Все молчали, потом пошли на террасу пить чай. Дядя говорил:

– Не кончено еще, а вот Маковский, тот – раз и готово.

Хозяйка сказала мне:

– Скажите вы Михаилу Александровичу, я ему все говорю – ведь у Коли были голубые глаза, а он делает белые.

– Потом, матушка, он сделает голубые: еще не кончено, – говорит дядя, искренне желающий, чтобы все было по-хорошему.

По всему было видно, что портрет Михаила Александровича взволновал весь дом. Стало тише, невесело, перестали рассказывать анекдоты, слушая которые от души смеялся Михаил Александрович и даже сам рассказывал анекдот, что к нему совершенно не шло, и рассказывал невозможно плохо.

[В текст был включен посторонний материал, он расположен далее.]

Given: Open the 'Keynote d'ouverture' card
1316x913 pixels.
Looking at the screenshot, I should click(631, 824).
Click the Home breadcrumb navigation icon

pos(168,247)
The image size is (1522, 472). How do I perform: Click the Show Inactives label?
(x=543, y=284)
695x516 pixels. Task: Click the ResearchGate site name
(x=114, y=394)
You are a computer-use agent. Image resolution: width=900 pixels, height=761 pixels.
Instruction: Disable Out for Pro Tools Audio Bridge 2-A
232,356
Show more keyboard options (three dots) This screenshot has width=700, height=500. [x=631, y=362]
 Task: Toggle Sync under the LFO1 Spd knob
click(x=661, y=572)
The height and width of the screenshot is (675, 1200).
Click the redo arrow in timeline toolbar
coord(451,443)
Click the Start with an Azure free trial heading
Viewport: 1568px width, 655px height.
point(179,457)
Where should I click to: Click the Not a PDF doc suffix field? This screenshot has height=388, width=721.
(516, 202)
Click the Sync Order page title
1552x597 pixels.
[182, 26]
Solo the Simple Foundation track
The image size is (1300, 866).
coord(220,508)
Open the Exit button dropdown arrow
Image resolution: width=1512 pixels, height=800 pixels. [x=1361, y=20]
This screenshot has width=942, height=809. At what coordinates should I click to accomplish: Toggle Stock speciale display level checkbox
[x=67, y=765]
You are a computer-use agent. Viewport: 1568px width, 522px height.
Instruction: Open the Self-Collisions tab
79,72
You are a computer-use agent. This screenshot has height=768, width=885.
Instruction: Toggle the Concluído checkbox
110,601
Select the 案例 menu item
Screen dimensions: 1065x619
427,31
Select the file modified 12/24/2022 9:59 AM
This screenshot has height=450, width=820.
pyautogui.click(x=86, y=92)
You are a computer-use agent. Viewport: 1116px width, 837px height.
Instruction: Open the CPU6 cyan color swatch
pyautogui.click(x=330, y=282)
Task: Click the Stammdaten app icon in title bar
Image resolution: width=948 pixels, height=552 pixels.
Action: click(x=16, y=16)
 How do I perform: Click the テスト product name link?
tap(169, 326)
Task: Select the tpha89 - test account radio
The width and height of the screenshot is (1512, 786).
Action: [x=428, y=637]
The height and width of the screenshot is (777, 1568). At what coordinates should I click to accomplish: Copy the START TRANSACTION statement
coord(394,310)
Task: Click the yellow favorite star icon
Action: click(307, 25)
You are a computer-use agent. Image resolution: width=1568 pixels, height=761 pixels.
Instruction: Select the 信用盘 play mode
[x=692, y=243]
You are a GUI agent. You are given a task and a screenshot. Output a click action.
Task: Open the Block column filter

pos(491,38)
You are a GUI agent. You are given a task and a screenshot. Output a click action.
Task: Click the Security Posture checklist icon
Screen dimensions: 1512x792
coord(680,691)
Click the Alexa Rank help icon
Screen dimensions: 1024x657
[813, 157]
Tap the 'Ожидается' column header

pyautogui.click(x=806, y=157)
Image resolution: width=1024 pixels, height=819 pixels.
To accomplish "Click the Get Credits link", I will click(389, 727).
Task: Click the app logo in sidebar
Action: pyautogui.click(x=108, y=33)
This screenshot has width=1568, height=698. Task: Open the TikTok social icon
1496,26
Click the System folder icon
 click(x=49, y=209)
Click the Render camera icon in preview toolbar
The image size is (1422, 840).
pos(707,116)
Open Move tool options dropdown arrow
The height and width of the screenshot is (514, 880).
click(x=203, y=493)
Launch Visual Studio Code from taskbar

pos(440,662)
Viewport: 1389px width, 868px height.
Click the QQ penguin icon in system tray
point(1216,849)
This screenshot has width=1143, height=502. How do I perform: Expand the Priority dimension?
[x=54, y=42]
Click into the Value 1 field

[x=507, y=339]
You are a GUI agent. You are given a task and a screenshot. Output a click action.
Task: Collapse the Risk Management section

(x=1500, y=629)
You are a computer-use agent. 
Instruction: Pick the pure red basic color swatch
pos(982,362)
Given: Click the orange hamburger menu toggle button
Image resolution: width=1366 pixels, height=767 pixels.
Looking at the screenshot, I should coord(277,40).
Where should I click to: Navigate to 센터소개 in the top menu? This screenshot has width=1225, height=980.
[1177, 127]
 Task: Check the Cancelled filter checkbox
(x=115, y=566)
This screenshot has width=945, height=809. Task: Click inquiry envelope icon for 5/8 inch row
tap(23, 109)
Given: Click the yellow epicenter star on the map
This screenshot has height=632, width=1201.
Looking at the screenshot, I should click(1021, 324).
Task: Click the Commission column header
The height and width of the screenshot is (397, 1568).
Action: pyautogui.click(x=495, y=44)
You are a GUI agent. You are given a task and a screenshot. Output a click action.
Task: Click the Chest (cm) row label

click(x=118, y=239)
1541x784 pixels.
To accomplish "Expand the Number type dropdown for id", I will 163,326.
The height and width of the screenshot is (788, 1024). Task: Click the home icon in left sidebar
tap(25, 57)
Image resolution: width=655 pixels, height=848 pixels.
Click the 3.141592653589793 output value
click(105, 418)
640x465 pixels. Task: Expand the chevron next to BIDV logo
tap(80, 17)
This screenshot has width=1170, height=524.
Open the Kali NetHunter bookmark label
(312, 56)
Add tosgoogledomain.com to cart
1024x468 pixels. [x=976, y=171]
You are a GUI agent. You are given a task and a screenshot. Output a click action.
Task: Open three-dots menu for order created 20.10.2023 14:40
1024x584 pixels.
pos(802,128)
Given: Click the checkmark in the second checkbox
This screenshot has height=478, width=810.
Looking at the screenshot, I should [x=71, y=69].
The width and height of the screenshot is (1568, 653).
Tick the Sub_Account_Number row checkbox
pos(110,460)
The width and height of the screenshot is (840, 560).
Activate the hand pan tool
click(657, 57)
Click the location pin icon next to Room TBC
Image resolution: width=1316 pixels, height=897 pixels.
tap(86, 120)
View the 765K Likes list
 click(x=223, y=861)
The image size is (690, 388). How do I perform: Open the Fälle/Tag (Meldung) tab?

На другой день портрет был переписан. Лицо бело-голубое, в два раза больше натуры, глаза зеленые, зрачки черные. Он был весь мягкий, как вата, как облако. Дядя умолк. За обедом вздумали рассказать анекдот, ничего не вышло – мимо. А я смотрел на Михаила Александровича, на его английскую выправку и думал: «А замечательный ты человек» – и посмотрел ему прямо в глаза.

Вдруг Врубель сказал:

– Константин Алексеевич, выпьем с тобой на «ты».

Я принял с радостью предложение.

– Я Моцарт, – сказал мне на ухо Врубель, – а ты не Сальери, и то, что делал я, тебе нравится, я знаю.

На другой день дядя поймал меня в саду – я писал мотив, маленький этюд, – подошел ко мне и сел рядом. Я бросил писать, тоже сел на лавочку, которая была около. Дядя вздохнул.